This seminar will examine contemporary art photography since the late 1970s. We will cover some, but not all,
of the following topics:
- "Appropriation, Postmodernism, and Photography," an examination of the rise of
the "postmodern" or appropriationist photographers - such as Richard Prince, Cindy Sherman, and Sherrie Levine
- in the 1980s and the ways in which their work differed from "memory photographers" - such as Christian
Boltanski, Krzysztof Wodiczko, and Shimon Attie - who used strategies of appropriation to radically different
ends in the 1980s and 1990s.
- "Polemical Portraiture: Gender, Sexuality, and Race as Sites of Contention,"
an examination of the "culture wars" that emerged around the portraiture and other genres of photography in
the work of Andreas Serrano, Robert Mapplethorpe, and others in the 1980s.

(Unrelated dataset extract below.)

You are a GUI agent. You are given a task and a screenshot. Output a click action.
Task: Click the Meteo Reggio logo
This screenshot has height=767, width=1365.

Here we will focus on how the
representation of taboo behaviours and sub-cultural practices - which was used to criticize norms of
traditional behaviour during the Regan Era - was transformed to become a central strategy of black and
"post-black" conceptualist photographers in the 1990s, including Carrie May Weems, Lorna Simpson, and others.
- "Documenting the Revolution in Everyday Life," an examination of the work of Nan Goldin, Larry Clark, and
others in terms of their presentation of sub-cultural lifestyles in the 1980s, and the ways in which the "punk"
snapshot aesthetic of these photographers influenced new forms of sub-cultural expression in the work of
Wolfgang Tillmans and others in the 1990s.
- "Documentary Photography as Both a Commercial and a Private Practice," an examination of the radical divisions between public and private that entered documentary
photography in the 1980s in the work of Martha Rosler, Allan Sekula, Sebastiao Salgado, Luc Delahaye, and
others, and the ways in which the development of digital photography in the 1990s helped to erode the truth
value of the photograph.
- "Advertising: The Cycle of Consumption," an examination of two key developments
in advertising: first, the rise of the advertising art photographer through such figures as Richard Avedon,
Helmut Newton, and others; and second, artistic interventions into the sphere of advertising in the 1980s and
1990s in the work of Barbara Kruger, Felix Gonzalez-Torres, and others.
- "The New Objectivity meets Social
Theory: Conceptual Photography in Germany," an examination the work of Bernd and Hilla Becher, as well as their
students, Thomas Ruff, Thomas Struth, Andreas Gursky, and Candida Hoefer, in terms of their development of
documentary practices started in the 1920s by such photographers as August Sander and Albert Renger-Patzsch.
- "Staging: Spectators and Narrative Tableaus," an examination of the development of staged photography since
the 1980s in the work of Peter Fischli and David Weiss, Jeff Wall, Thomas Demand, Charlie White, Gabriel Orozco,
Gillian Wearing, Joan Fontcuberta, and others.
- "Suspicious Spectatorship: Photography, the Mass Media,
and Politics," an examination of the photographic interrogation of spectatorship in the 1990s in the work of
Uta Barth, Allan McCollum, Michal Rovner, Sophie Callie, Orlan, Philip-Lorca diCorcia, Vik Muniz, and others.
- "Performing Identity in the Age of Digital Reproduction," an examination of the ways in which identity has
been re-imagined in photography and video since the 1990s in the work of Matthew Barney, Yasumasa Morimura,
Yinka Shonibare, Mariko Mori, and others.